*** Begin section ***

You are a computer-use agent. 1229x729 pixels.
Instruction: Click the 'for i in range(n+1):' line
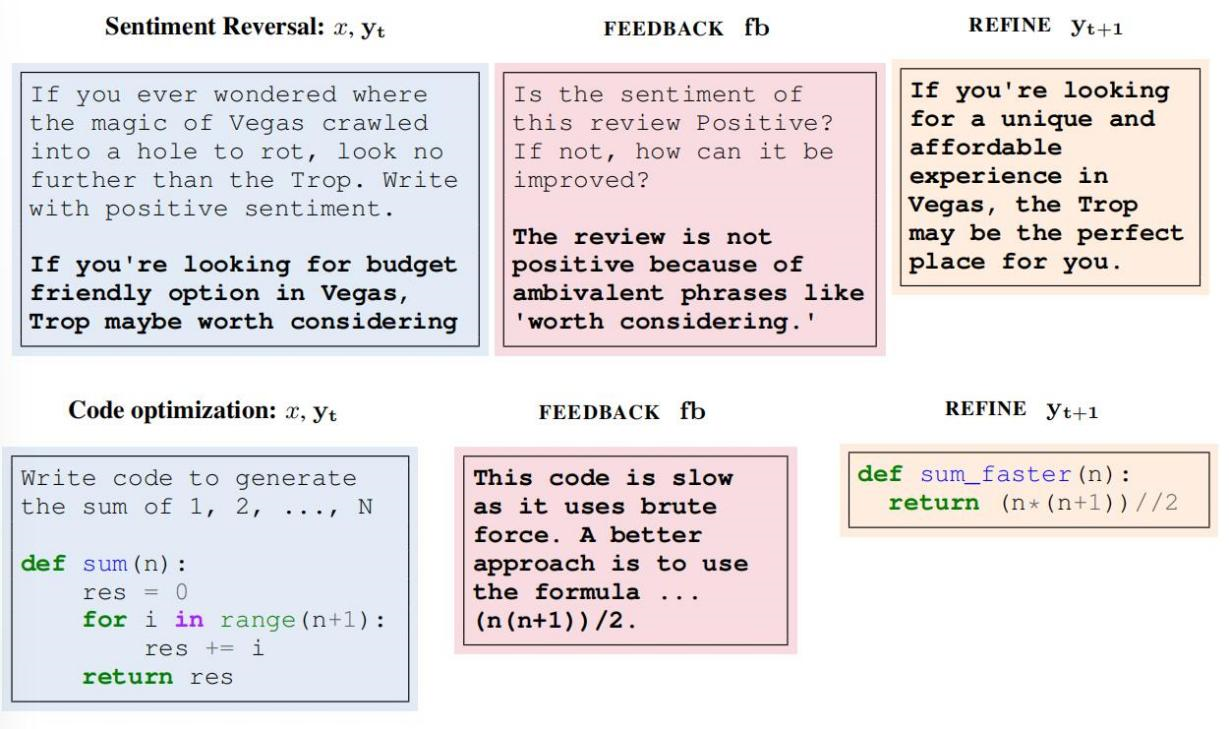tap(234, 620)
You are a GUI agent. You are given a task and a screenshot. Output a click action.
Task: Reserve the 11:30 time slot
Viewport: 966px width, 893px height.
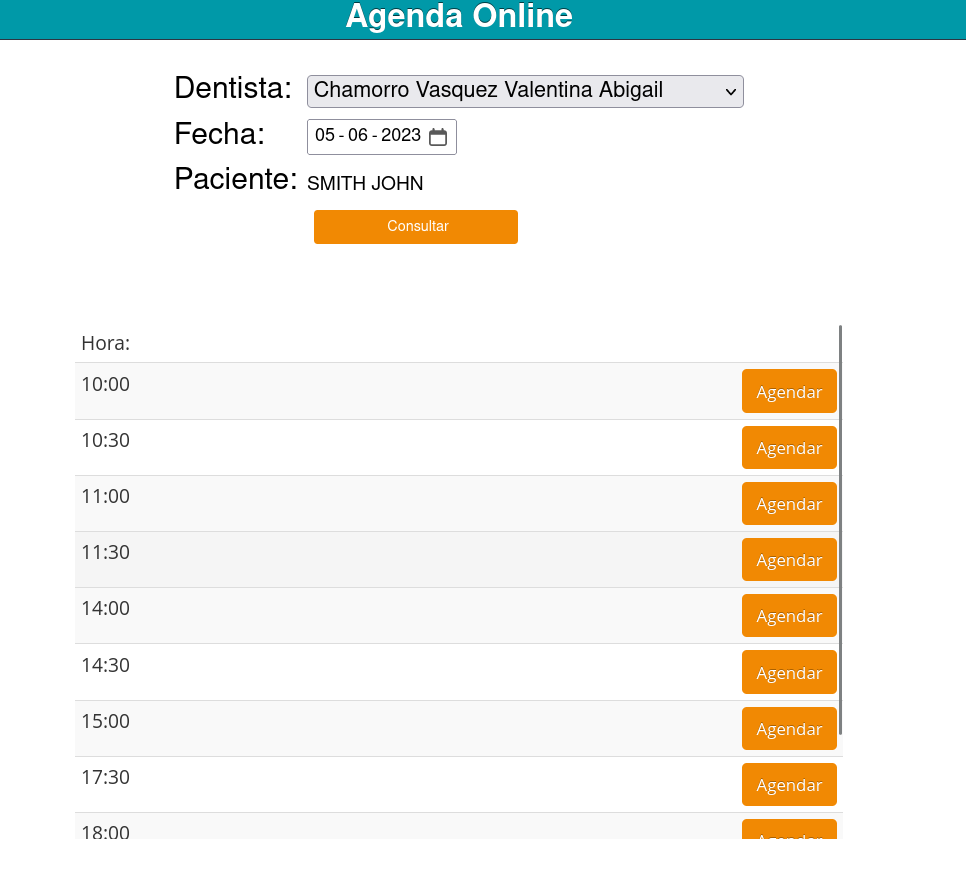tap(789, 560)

*** End section ***
*** Begin section ***

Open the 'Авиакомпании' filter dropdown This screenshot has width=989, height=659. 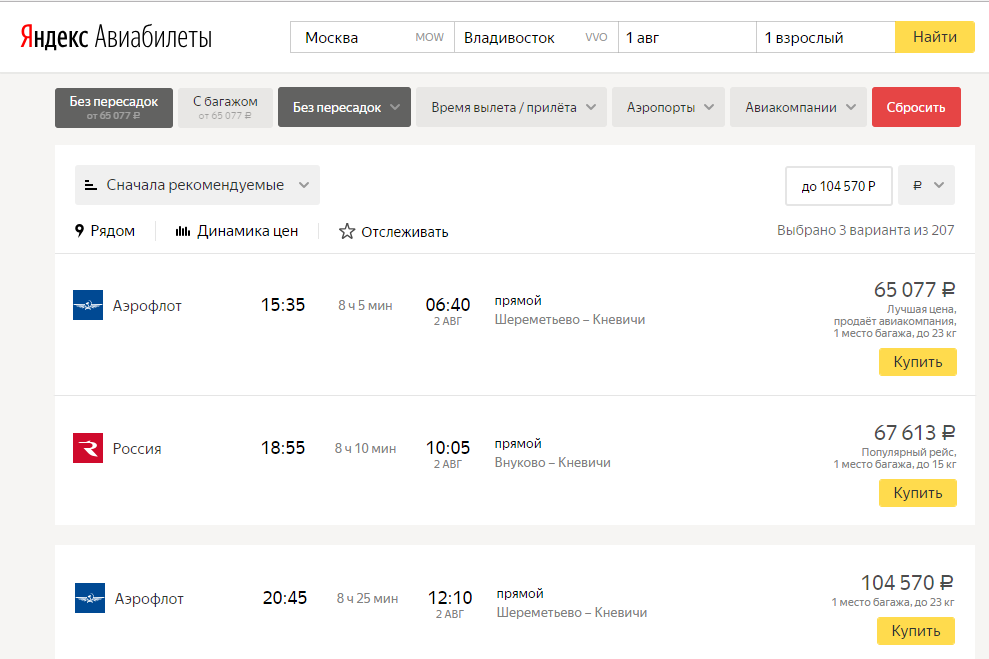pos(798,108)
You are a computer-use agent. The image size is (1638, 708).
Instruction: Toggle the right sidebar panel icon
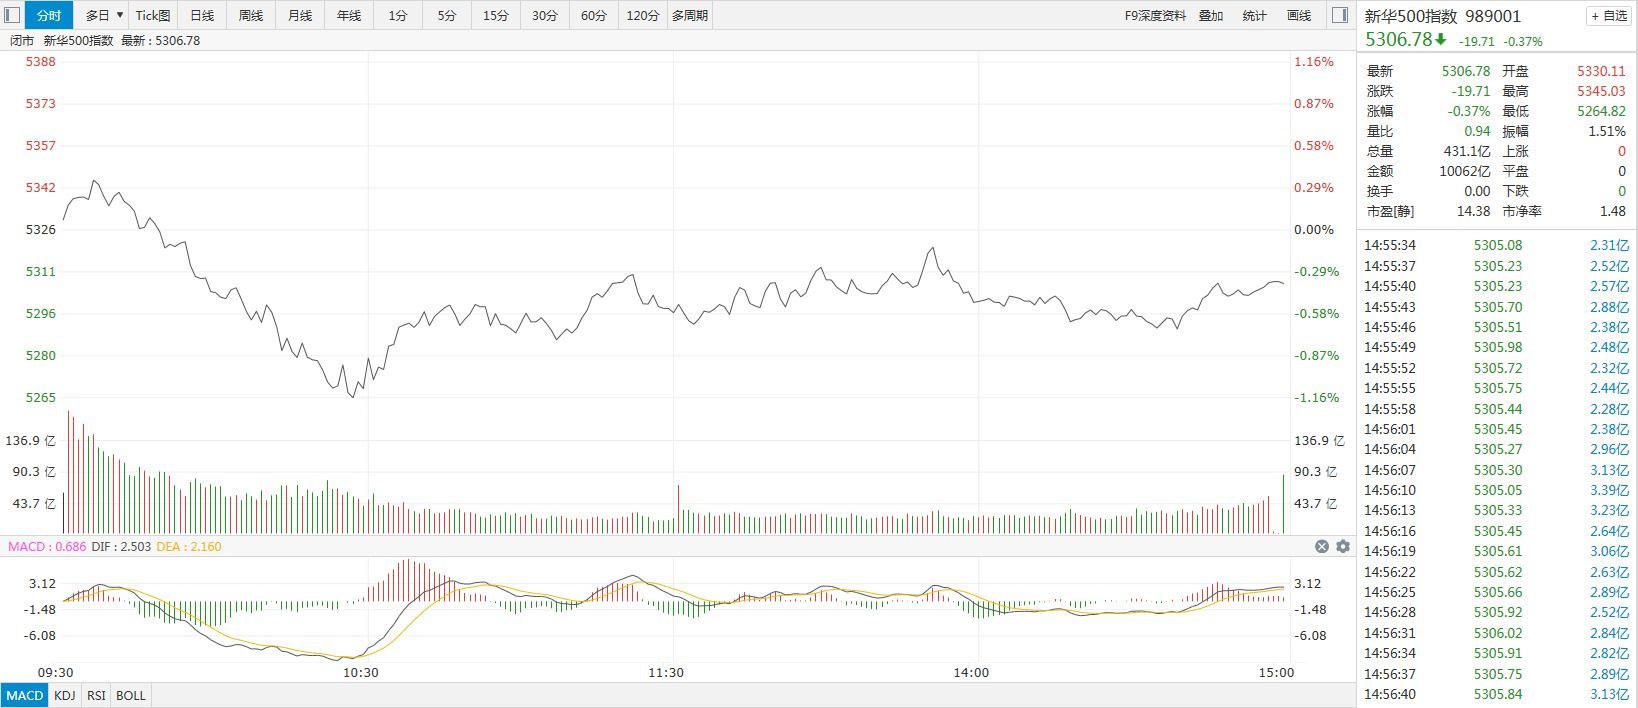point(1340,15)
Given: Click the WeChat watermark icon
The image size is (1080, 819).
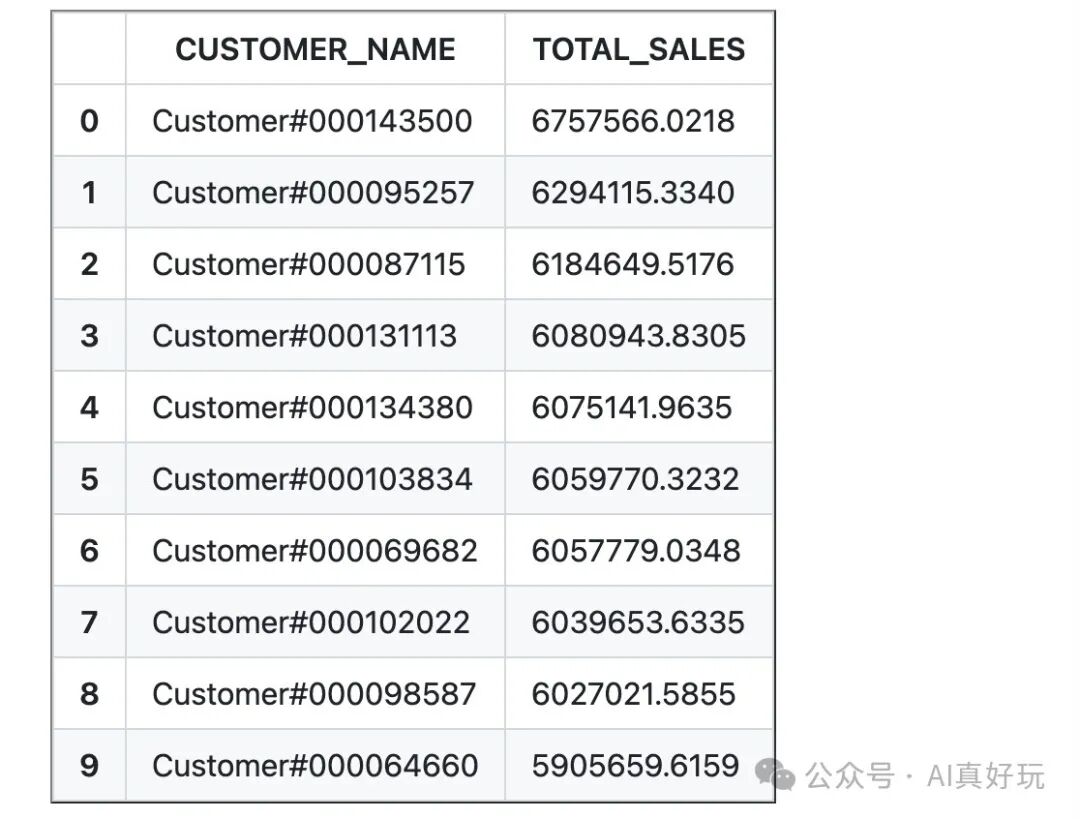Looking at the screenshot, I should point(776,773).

*** End section ***
*** Begin section ***

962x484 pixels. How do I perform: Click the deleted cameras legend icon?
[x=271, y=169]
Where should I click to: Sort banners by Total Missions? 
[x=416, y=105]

*** End section ***

### What you need to do
Starting from the data above, filter for lines with "agent" and copy each one.

### Exercise result
You are a computer-use agent. 1229x729 pixels.
You are a GUI agent. You are given a task and a screenshot. Output a click action.
You are a computer-use agent. The image size is (1638, 708).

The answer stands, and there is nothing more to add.